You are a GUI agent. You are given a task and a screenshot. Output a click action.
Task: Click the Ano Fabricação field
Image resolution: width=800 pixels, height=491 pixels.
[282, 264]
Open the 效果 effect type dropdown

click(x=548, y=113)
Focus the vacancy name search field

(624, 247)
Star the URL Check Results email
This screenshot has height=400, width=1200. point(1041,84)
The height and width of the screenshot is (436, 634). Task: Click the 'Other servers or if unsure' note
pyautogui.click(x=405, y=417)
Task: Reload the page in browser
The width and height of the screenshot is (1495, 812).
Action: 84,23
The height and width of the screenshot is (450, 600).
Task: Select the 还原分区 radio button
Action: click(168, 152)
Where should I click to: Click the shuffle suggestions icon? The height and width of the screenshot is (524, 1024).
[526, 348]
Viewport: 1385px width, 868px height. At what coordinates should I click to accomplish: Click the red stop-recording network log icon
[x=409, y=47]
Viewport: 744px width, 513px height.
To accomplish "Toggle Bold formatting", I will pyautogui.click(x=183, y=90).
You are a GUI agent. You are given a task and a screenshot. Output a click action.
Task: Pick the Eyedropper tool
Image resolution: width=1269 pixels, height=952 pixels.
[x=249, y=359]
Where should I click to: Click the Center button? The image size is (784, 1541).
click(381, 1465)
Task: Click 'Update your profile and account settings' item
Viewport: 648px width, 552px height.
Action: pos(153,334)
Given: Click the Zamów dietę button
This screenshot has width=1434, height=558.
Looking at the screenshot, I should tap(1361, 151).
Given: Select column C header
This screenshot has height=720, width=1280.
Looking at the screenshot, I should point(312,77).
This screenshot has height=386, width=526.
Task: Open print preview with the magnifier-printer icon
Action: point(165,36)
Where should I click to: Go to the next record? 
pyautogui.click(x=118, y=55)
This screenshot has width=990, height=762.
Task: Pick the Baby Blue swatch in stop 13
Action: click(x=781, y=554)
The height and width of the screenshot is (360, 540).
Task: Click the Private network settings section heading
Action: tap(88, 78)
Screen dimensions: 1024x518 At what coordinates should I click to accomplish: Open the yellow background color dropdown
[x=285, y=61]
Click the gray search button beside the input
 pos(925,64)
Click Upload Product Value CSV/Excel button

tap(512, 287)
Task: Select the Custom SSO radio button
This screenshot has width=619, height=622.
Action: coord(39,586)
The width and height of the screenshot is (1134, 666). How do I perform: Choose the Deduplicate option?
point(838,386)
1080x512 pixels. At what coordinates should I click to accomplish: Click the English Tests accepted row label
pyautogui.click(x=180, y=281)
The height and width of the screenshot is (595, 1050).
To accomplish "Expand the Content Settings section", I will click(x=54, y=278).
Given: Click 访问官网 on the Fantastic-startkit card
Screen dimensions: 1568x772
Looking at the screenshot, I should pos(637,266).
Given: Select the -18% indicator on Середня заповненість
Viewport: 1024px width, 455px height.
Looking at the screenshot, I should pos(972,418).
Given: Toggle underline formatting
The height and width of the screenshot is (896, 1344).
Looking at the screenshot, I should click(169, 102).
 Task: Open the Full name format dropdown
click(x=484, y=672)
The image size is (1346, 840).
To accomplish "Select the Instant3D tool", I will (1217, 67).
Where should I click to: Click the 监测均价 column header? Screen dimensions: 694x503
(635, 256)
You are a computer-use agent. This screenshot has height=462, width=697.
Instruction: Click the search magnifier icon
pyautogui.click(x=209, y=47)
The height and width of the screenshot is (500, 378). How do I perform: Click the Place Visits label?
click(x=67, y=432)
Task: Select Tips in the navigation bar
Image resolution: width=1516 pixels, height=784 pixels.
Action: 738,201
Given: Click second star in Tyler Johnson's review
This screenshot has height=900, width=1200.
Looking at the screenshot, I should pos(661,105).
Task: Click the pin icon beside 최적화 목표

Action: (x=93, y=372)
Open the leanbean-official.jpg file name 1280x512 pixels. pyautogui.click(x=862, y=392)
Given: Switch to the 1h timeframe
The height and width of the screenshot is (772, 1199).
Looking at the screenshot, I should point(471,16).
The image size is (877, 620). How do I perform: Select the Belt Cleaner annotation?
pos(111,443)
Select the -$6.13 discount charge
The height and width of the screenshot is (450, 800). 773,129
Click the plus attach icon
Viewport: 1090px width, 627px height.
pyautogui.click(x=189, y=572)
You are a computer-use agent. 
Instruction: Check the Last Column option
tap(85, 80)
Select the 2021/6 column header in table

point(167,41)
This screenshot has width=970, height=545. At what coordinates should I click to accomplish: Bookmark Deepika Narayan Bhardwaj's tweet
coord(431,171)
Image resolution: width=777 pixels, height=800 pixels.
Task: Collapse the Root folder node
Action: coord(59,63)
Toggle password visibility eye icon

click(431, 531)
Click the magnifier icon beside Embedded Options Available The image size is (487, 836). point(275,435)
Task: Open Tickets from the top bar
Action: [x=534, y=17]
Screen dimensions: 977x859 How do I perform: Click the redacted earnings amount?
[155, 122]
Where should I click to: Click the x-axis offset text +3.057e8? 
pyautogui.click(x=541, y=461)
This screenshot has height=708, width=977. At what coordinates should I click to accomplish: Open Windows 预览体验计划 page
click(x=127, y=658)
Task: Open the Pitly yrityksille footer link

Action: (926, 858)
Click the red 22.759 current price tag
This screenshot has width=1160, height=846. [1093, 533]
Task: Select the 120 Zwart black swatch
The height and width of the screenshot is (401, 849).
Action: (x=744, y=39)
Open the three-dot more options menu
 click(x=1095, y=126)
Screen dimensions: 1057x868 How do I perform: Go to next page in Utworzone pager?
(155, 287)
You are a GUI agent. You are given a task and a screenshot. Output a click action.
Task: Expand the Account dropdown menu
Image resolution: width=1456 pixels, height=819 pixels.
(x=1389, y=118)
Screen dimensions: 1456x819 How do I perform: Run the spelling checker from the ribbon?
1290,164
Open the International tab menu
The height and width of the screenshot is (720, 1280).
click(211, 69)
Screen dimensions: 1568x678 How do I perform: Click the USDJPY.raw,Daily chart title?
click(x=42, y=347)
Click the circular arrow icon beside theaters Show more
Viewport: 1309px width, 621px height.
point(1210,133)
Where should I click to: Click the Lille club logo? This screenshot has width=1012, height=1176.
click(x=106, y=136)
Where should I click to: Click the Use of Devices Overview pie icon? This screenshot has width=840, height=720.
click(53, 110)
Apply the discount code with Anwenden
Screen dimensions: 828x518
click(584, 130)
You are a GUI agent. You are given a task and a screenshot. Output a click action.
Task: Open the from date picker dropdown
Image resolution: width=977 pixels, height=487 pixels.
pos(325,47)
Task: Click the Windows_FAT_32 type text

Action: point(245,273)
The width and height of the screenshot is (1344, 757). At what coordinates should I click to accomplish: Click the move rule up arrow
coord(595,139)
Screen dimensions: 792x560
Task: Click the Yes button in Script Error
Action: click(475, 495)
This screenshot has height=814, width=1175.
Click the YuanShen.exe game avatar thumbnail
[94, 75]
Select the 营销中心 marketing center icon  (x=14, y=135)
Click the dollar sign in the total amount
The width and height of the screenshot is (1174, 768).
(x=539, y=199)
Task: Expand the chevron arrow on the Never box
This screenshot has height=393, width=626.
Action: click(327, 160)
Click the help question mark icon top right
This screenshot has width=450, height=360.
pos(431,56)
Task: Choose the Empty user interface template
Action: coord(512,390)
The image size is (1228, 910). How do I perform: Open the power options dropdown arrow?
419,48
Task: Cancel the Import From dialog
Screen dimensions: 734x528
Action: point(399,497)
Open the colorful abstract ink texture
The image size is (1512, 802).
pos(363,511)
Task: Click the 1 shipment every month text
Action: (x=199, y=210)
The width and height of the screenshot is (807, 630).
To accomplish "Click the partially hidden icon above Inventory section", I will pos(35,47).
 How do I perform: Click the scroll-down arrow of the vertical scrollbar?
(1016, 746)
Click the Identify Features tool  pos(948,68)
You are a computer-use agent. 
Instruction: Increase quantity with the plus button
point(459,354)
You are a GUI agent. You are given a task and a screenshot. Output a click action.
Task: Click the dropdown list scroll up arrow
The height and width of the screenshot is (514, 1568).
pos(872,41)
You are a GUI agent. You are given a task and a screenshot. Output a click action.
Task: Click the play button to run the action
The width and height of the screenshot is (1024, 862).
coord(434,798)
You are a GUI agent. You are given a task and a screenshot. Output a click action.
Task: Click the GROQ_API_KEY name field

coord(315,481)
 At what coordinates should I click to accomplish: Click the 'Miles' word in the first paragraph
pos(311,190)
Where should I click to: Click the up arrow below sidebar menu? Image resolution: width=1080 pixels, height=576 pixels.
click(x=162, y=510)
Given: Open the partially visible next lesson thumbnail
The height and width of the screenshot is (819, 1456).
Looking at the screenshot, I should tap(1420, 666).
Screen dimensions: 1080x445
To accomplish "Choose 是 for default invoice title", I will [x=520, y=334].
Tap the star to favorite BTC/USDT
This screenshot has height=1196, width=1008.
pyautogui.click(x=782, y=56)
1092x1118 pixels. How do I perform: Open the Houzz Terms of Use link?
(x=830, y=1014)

-=-=-=-=-

- WORK TASK -
Look through the entries above. Copy each line in which the string "formatting" occurs.

- SOLUTION -
To accomplish "Toggle Bold formatting", I will pyautogui.click(x=183, y=90).
Given: Toggle underline formatting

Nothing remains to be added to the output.